The result is an ImportGroup that maps each module to its resolved names with aliases.

Go’s qualify_import_name() adds another layer: instead of importing Server directly, it renders as http.Server in code, with a package-level import of "net/http".

Pass 2: Render

CodeRenderer walks each CodeBlock’s CodeNode sequence:

NodeAction
Literal(s)Emit string directly
TypeRef(tn)Resolve import name via ImportGroup, emit
NameRef(s)Emit identifier
StringLit(s)Call lang.render_string_literal()
InlineLiteral(s)Emit raw literal
Nested(block)Recursively render the inner CodeBlock
Comment(s)Emit with lang.line_comment_prefix()
SoftBreakPretty-print decision point
Indent / DedentAdjust indent level
StatementBegin / StatementEndStatement boundaries (; if applicable)
NewlineEmit newline + indent
BlockOpen / BlockCloseBlock delimiters from lang.block_syntax()
BlockOpenOverride(s)Emit custom block opener (e.g. " where")
BlockCloseTransitionClose delimiter + space (for } else { chains)
Sequence(children)Recursively render a sub-sequence of nodes

Width-aware rendering: When a CodeBlock contains SoftBreak nodes, the renderer builds a pretty::BoxDoc tree (Send + Sync) via nodes_to_doc instead of doing direct string concatenation. The Wadler-Lindig algorithm then decides at each SoftBreak point whether to insert a line break or a space, based on the target width. CodeBlocks without SoftBreak use the simpler direct-concat path for efficiency.

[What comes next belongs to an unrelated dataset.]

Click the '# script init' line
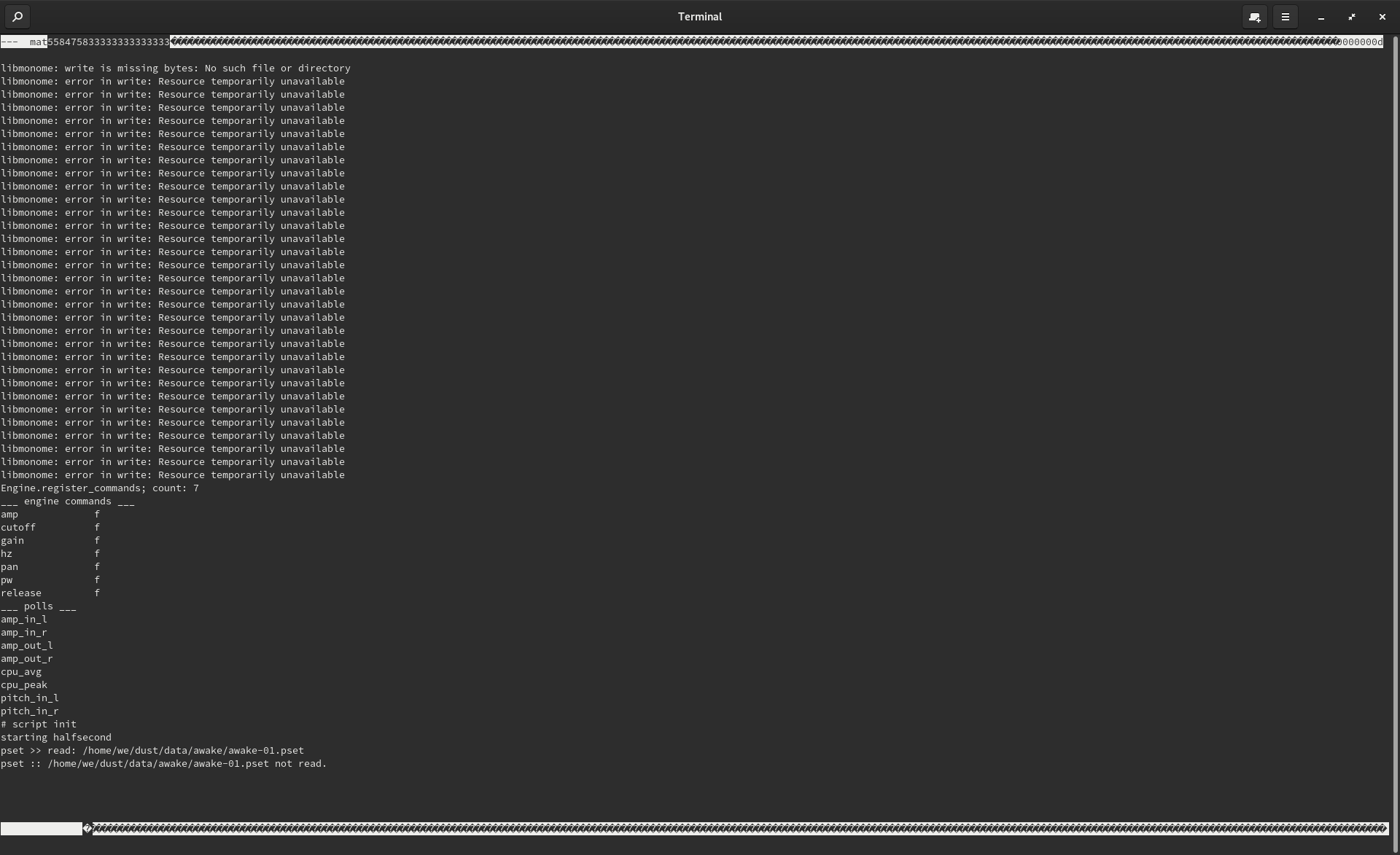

Import Conflict Resolution

A concrete example of the conflict resolution:

use sigil_stitch::prelude::*;

let user_a = TypeName::importable_type("./models", "User");
let user_b = TypeName::importable_type("./legacy", "User");

let mut cb = CodeBlock::builder();
cb.add_statement("const a: %T = getA()", (user_a,));
cb.add_statement("const b: %T = getB()", (user_b,));
let body = cb.build().unwrap();

let output = FileSpec::builder("test.ts")
    .add_code(body)
    .build()
    .unwrap()
    .render(80)
    .unwrap();

The output would contain:

import type { User } from './models'
import type { User as LegacyUser } from './legacy'

const a: User = getA();
const b: LegacyUser = getB();

The first User (from ./models) wins the simple name. The second (from ./legacy) gets the alias LegacyUser, derived from the module path.

Language-Agnostic Types

All public types (CodeBlock, TypeName, TypeSpec, FunSpec, etc.) are language-agnostic. The language is supplied at render time via &dyn CodeLang:

let user = TypeName::importable_type("./models", "User");
let mut cb = CodeBlock::builder();
cb.add("const u: %T = getUser()", (user,));
let block = cb.build().unwrap();
// Render for any language:
let output_ts = FileSpec::builder("user.ts")
    .add_code(block.clone())
    .build()
    .unwrap()
    .render(80)
    .unwrap();

let output_rs = FileSpec::builder("user.rs")
    .add_code(block)
    .build()
    .unwrap()
    .render(80)
    .unwrap();

FileSpec::builder("user.ts") auto-detects the language from the file extension. Use FileSpec::builder_with("user.ts", TypeScript::new()) for explicit control.